AIM OF THE EXERCISE: From the piece below on Indian insurance ownership rules, repeat word for word the part that starts with the words containing "News reports suggest" and ends with "decisions including contractually.".

DOCUMENT SECTION:
- - - - - - -
"CONTROLLED" CLARIFIED – CHANGING RULES OF THE GAME?
The Insurance Regulatory and Development Authority of India ("IRDAI") has issued Guidelines ("Guidelines") on 19 October 2015 to further clarify "Indian Owned and Controlled" requirement for Indian insurance companies. As previously reported in our newsletters, the cap on foreign investment in Indian insurance companies ("Insurers") has been increased to 49% (from the earlier 26%) subject to them being "Indian owned and controlled, in such manner as may be prescribed". Earlier this year, the Central Government had issued1 the Indian Insurance Companies (Foreign Investment) Rules, 2015 ("Rules") to prescribe the manner of ownership and control of Insurers2 as defined under the amended (Indian) Insurance Act, 1938 ("Amended Act").
News reports suggest that the IRDAI has issued the Guidelines amid concerns that the Foreign Investment and Promotion Board is approving proposals for increase in foreign investment stake in Indian insurance companies without examining compliance with Indian "Indian owned and controlled" related issues.
I. Indian "control" related issues: an overview
The Amended Act defines "control" to include the right to appoint majority of directors or to control the management or policy decisions including contractually.
- - - - - - -
DATA:
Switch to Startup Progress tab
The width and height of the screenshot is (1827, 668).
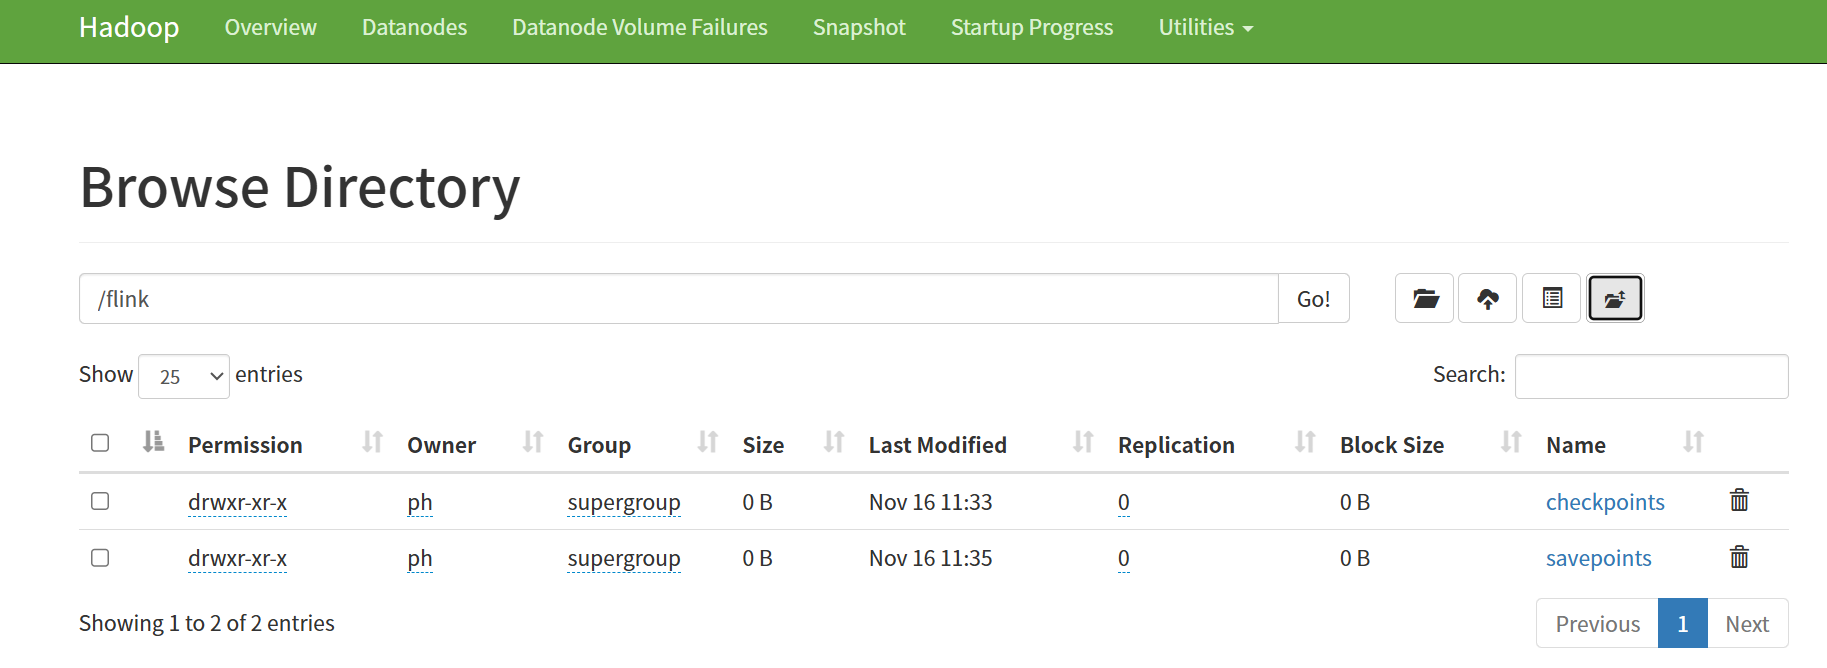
- - - - - - -
EXERCISE ANSWER:
News reports suggest that the IRDAI has issued the Guidelines amid concerns that the Foreign Investment and Promotion Board is approving proposals for increase in foreign investment stake in Indian insurance companies without examining compliance with Indian "Indian owned and controlled" related issues.
I. Indian "control" related issues: an overview
The Amended Act defines "control" to include the right to appoint majority of directors or to control the management or policy decisions including contractually.